Let me tell y'all why I've dated the guys that I've dated and why I haven't dated the type of men who I know I deserve.
I'll start with the reason I've dated the men that I've dated in the past.
I don't have much experience when it comes to committed relationships BUT I do know that I liked to date guys with issues.
I thought that maybe, if they had issues, then maybe MY issues would be more tolerable to them and to myself.
BOY WAS I WRONG. Every relationship with someone with DEEP issues became a competition of who had the most issues. I truly do believe you attract the type of person that you are at that time…and at that time I had a lot of unhealed wounds, hence I attracted those of a similar kind.
Having someone in my life with just as many issues as I had, helped me gain a lot of compassion for these guys.
Some of them went through things that I could never even imagine and their strength to endure it all was magical to me..... but that extra bit of compassion that I had for them, became the main reason I'd make excuses for their actions that lacked love. A lack of compassion for myself also seemed to be a reason I'd endure such disrespect for so long.

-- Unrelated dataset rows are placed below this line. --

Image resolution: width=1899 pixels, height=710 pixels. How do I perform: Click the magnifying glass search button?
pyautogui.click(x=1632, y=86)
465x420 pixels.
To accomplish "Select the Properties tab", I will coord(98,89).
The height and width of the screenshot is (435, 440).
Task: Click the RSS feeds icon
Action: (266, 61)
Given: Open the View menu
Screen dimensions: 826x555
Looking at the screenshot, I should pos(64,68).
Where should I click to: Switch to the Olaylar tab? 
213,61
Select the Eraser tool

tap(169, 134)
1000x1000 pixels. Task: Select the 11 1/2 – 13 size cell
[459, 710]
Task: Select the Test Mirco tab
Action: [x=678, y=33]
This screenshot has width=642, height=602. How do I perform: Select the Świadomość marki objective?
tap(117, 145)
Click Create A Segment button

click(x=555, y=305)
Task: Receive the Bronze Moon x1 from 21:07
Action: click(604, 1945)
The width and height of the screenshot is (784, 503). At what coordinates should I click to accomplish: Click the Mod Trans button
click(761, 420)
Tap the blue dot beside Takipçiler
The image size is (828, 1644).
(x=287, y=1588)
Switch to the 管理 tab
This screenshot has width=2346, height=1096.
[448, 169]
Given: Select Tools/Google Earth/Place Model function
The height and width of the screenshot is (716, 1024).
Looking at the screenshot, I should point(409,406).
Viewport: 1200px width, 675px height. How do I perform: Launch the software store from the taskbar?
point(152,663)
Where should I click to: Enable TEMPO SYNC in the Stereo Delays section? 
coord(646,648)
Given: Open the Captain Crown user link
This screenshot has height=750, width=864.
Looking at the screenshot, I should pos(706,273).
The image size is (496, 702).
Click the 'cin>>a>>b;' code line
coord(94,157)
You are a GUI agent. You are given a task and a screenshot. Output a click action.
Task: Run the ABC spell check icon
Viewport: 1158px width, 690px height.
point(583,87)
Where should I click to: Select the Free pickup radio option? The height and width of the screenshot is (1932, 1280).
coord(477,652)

One of my favorite movie quotes is from the movie "the perks of being a wallflower" and it goes "we accept the love we think we deserve".
I accepted the love I thought that I deserved, even though, deep, deep, deep down inside, I knew that I deserved so much more.
After I had an emotional breakdown in 2016, which I'm not even ashamed to share because it brought me life's greatest epiphany, I learned that no one can fix you but you.
I played the damsel in distress in ALL of my relationships, always begging for love, I believe at some point I stopped begging for respect and only settled for as much respect as I could get, I always wanted someone to protect me... which is fine, in a relationship you should feel safe BUT I learned that in order to receive what I wanted, I had to give it to myself first.
I had to focus on my issues and stop trying to help others mend theirs.
I filled myself with an abundance of love and respect and I began to protect myself! I no longer needed to be saved or fixed. My ego was the main reason I stayed in these situations. The abuse kept me on my toes, it made me feel alive, it gave me something to do because after I was wounded, I would always have a mission to heal something within me, it gave me a story, until eventually, that story became too embarrassing to tell because I realized that I was literally putting myself into the hands of men that I knew would mistreat me.
I think that I got so tired of having faith in a guy and then getting disappointed because he wasn't who he said he was. That maybe, if I messed with someone who was obviously emotionally unavailable, there wouldn't be a major shock.
Again, I was wrong.
Thank god, due to life circumstances, I was able to see the light. Now I can smell a guy who is up to no good from miles away and some days I have to catch myself judging men who I know nothing about. Some days I also have to catch myself ignoring obvious red flags, that's a big, big lesson of mine. Especially because I'm so intuitive!
Now when it come to the guys that truly tickle my fancy, my dream guy!
I'm simply intimidated by him.
The most extraordinary men I have met, are all a part of my family, they also all have their issues!
Great people have issues too... but for some reason I just don't feel like my dream mans issues would compare!
I'm assuming and judging him before we even meet!
In my head, the guy for me at this phase of my life won't eat meat (this matters more than you know), he'll meditate, he'll be celibate, he'll be motivated, he'll have goals and dreams, loves to read, good hygiene and a loving relationship with himself.
In order to start receiving that, I had to make sure that I was everything that I was asking for!
I read a post one time that said "don't be a food stamp, asking for a black card" I love that!
Although I'm no food stamp, I definitely feel like I wasn't everything that I would want in a partner.
So I've begun making some major changes!
If the last guy that I had in my life was truly a reflection of me, then I am a young woman who has so much potential but because of my past, I put on a show for others to see. I am growing but I am also holding on to things that I know will stop me from reaching my highest potential.
Again, that's only if my last love was a reflection of where I am in my life.
Although my last experience with a guy was far from healthy, I learned some of my biggest lessons from that experience!
The death of us gave me new life.
Another rebirth has taken place and I am at a place where I only want to keep growing, keep getting better.
I keep having dreams about my "dream guy", maybe it's just the universes way of motivating me, maybe he's somewhere watching me take this journey, waiting for me to be ready. Maybe the universe is saving him for when I can truly appreciate him.
But whatever it is, I am grateful, I am patient and I am love.
Open your hearts today, to yourself, to your own love.